Une démarche artistique radicale autant qu’humaine. Les rues de Tokyo, habituellement dominées par les flux incessants de piétons pressants et l’esthétique ultramoderne, ont été temporairement transformées hier, mardi 20 mai. À l’aube, l’artiste toulousain James Colomina y a déposé, en tout illégalité, plusieurs sculptures rouges en résine représentant des salarymen, figures emblématiques de l’économie japonaise. Une performance éphémère et puissante pour dénoncer les dérives d’un monde du travail déshumanisé.
Les « samouraïs modernes » dans une mallette
Au carrefour ultra-fréquenté de Shibuya, véritable symbole du dynamisme tokyoïte, une mallette pas comme les autres a été déposée sur le trottoir. De cette valise jaillit un homme rouge, bras et jambes coincés, incarnation de l’homme broyé par le système.
Le projet tourne autour des « salarymen », ces figures emblématiques du Japon contemporain, avec un questionnement sur leur condition. Pour moi, ce sont les samouraïs modernes qui sont fondus dans le capitalisme », confie James Colomina à l’Agence France Presse.
Cette métaphore visuelle frappe d’autant plus fort qu’elle s’insère dans le quotidien des passants, sans médiation, sans cartel explicatif. L’artiste a également installé deux fausses caméras braquées vers des caméras de surveillance réelles, redoublant la critique du contrôle omniprésent dans l’espace public.
© RICHARD A. BROOKS/AFP
Des soldats de l’économie sacrifiés
À travers ces figures figées, Colomina cherche à faire émerger une réalité souvent invisible : celle d’hommes qui ont troqué leur individualité contre un costume et une mallette, armes symboliques de leur combat quotidien.
Ces hommes perdent leur identité. Leurs armes sont leurs mallettes et leurs costumes. Ils sont dans un moule, des soldats de l’économie, qui sacrifient leur individualité au profit d’un système », explique-t-il à nos confrères de l’AFP.
L’artiste assume un engagement politique fort, revendiquant son rôle d’agitateur visuel pour alerter sur les failles sociales et humaines de nos sociétés contemporaines.
Performance à venir : la corde au cou de l’humanité
Mais le street artiste toulousain ne s’arrête pas là : il prévoit dans les jours à venir d’ajouter à son dispositif des sculptures encore plus troublantes : des salarymen pendus, suspendus dans l’espace urbain, figés dans une posture glaçante.
Des figures en costume de bureau, pendues, la corde au cou, le corps inerte, les bras le long du corps, la tête basse. Ce sont des images fortes, silencieuses, qui parlent de solitude, d’aliénation, de déshumanisation », annonce l’artiste.
Ce projet tokyoïte s’inscrit dans une démarche artistique plus vaste, où chaque œuvre devient une prise de position.

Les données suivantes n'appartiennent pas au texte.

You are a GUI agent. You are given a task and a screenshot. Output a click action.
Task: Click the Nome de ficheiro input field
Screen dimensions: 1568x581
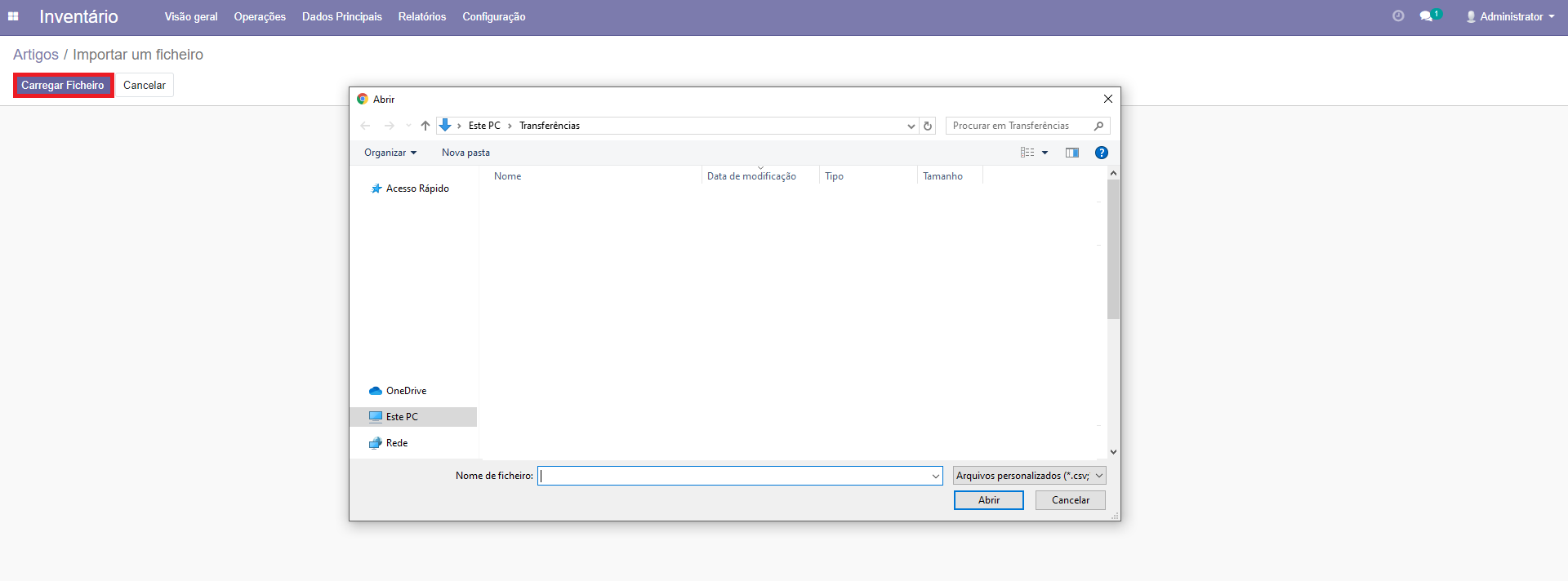(x=733, y=476)
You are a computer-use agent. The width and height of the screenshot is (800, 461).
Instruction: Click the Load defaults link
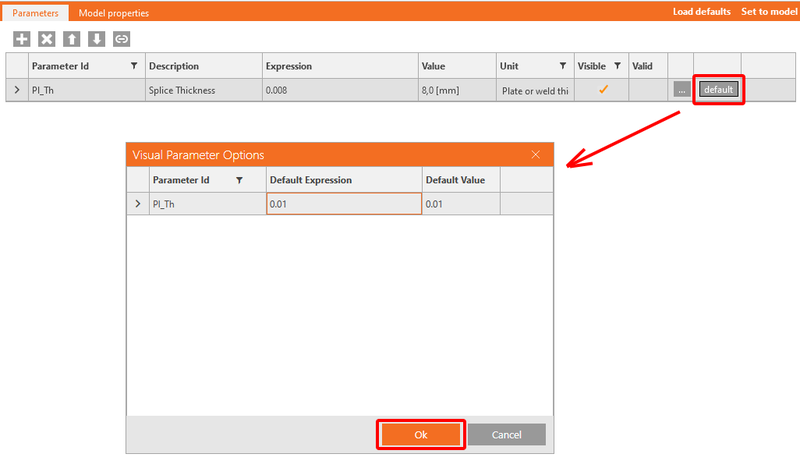click(x=702, y=12)
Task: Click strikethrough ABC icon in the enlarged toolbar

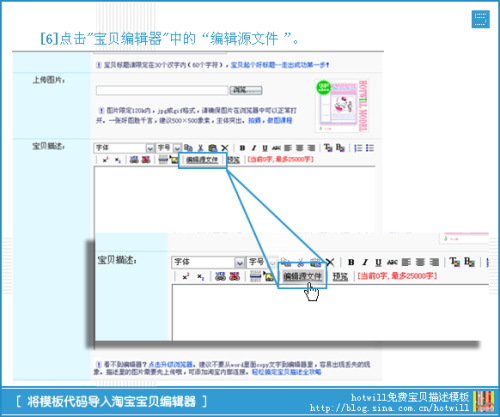Action: point(392,262)
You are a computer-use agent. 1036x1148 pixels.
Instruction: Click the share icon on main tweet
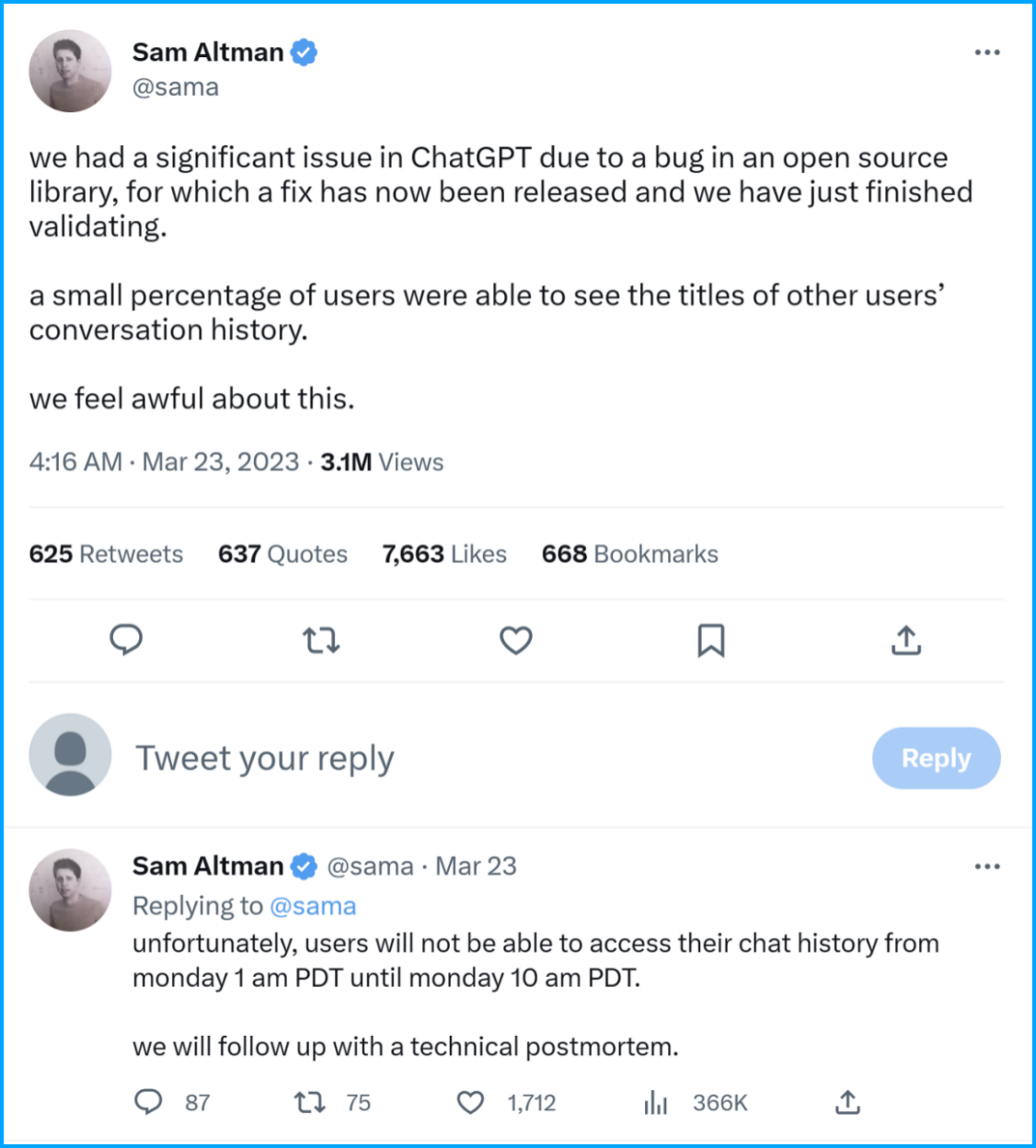pos(906,640)
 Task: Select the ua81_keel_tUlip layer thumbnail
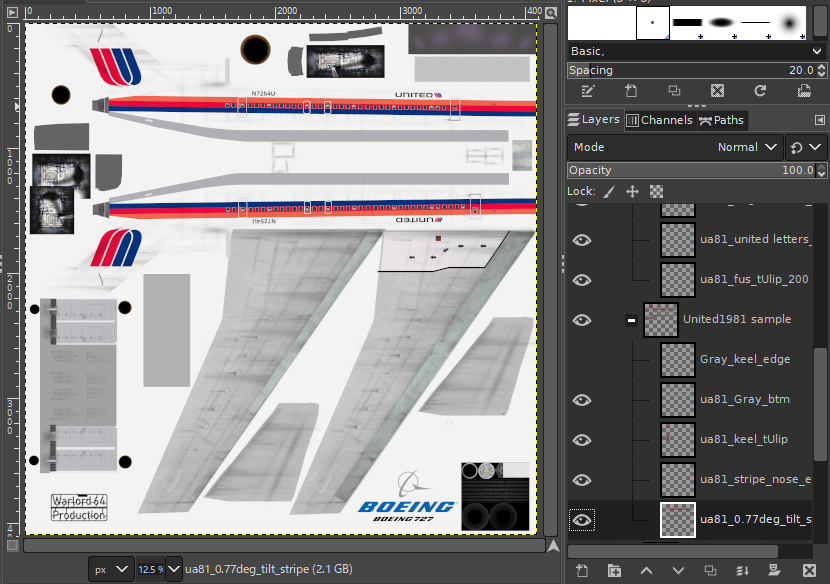(678, 440)
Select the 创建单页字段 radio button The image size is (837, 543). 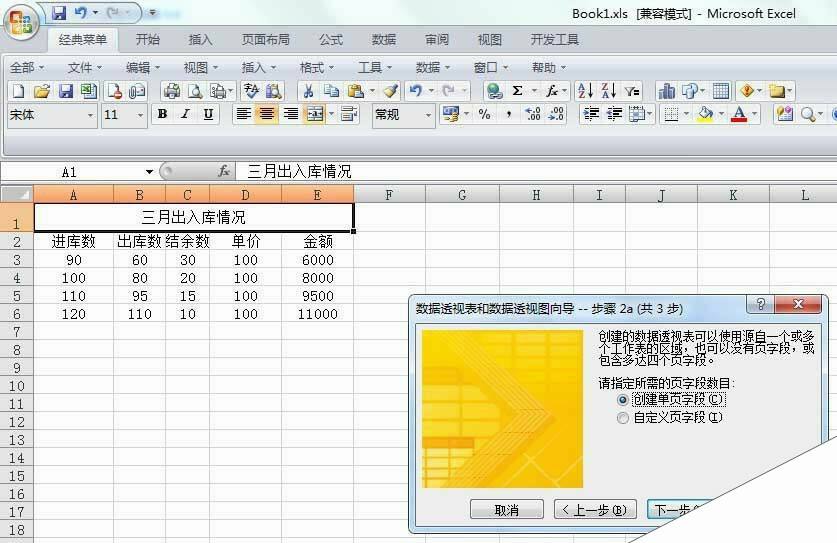(624, 400)
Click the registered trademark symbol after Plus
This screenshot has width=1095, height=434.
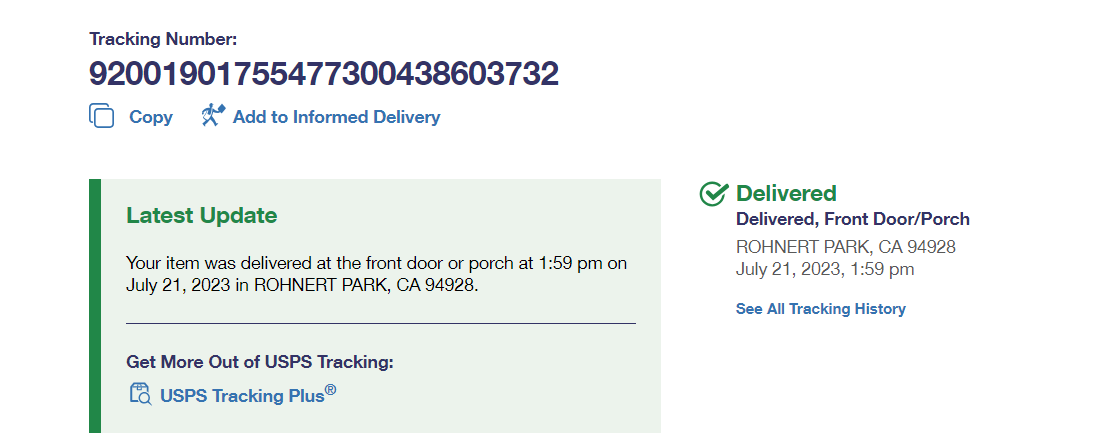(330, 390)
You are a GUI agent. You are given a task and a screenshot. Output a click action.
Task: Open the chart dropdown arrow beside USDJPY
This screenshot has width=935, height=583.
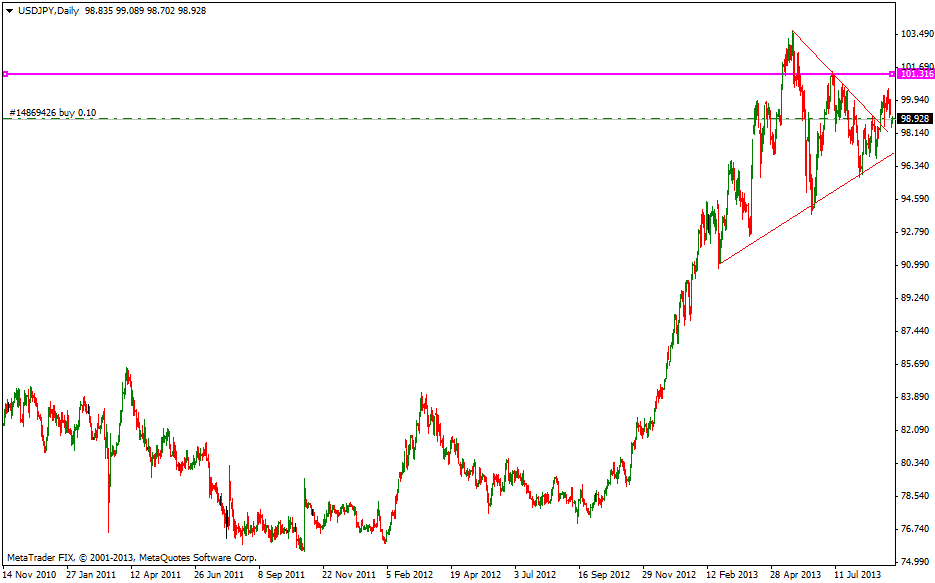[x=8, y=9]
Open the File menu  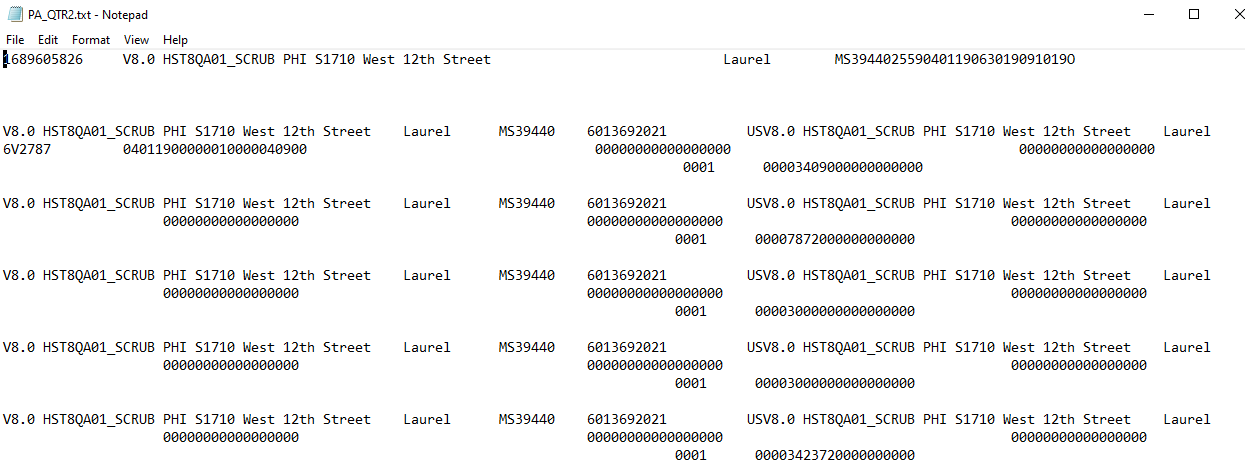tap(15, 40)
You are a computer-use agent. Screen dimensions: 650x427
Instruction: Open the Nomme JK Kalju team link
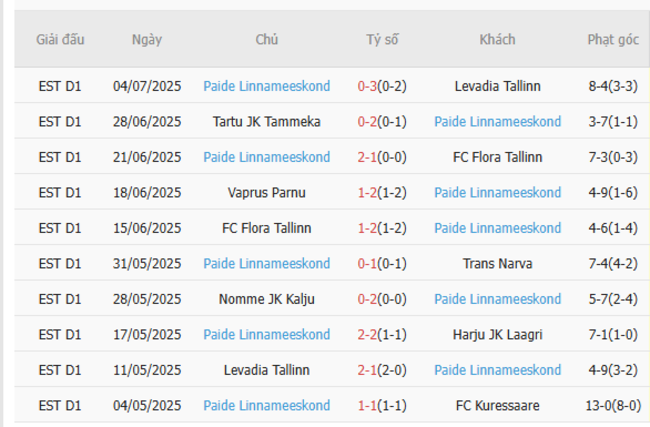267,299

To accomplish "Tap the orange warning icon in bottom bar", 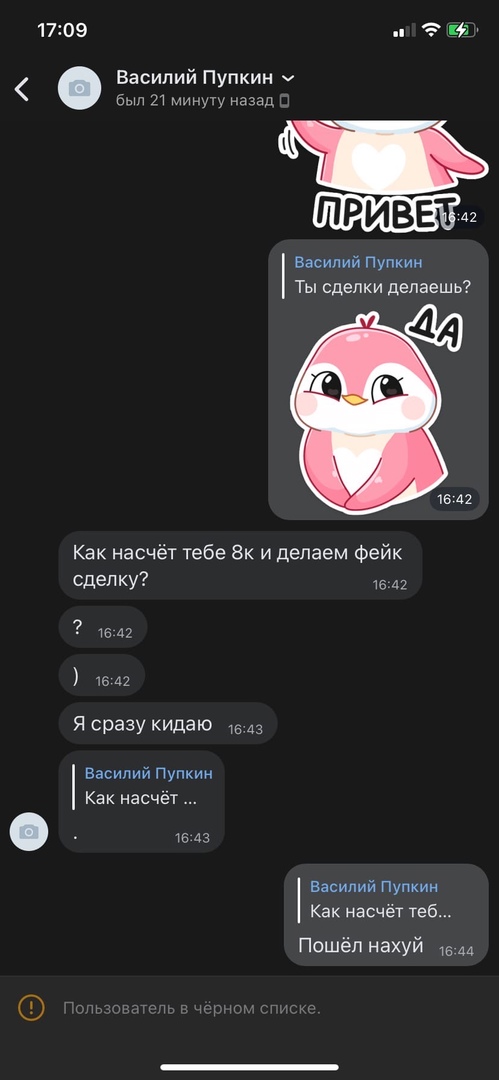I will tap(31, 1008).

Une œuvre engagée aux résonances mondiales
Depuis plusieurs années, Colomina multiplie les interventions percutantes. Son style est identifiable entre tous : des sculptures rouges, souvent placées dans des lieux publics sans autorisation. À Paris, Londres, New-York, il a interpellé les passants avec une sculpture de Vladimir Poutine chevauchant un char miniature, dénonçant l’invasion de l’Ukraine. À Barcelone, deux enfants coiffés d’un keffieh et d’une kippa se font face devant un cœur symbolisant la paix, questionnant les fractures israélo-palestiniennes.
En France aussi, l’artiste ne ménage pas les icônes. À Toulouse, en novembre 2024, il exposait une œuvre représentant l’Abbé Pierre sur un chariot mortuaire, en érection sous un drap, dévoilant une critique sans fard des accusations de violences sexuelles à son encontre.
Un art de l’irruption, une esthétique du choc
James Colomina cultive une esthétique de la confrontation, où la ville devient une galerie et le passant, un spectateur malgré lui. Il se définit lui-même comme un « artiste qui s’exprime sur des problèmes de société », et son œuvre à Tokyo ne déroge pas à cette règle. Chaque sculpture devient un cri muet, une provocation visuelle conçue pour susciter le malaise, le débat, voire l’indignation.
En détournant l’espace urbain sans l’accord des autorités, Colomina s’inscrit dans la tradition du street art le plus radical : celui qui cherche non pas à embellir, mais à faire réfléchir. Tokyo, le temps d’un matin, est devenue le théâtre silencieux d’une révolte rouge contre l’invisibilité et l’oppression sociale.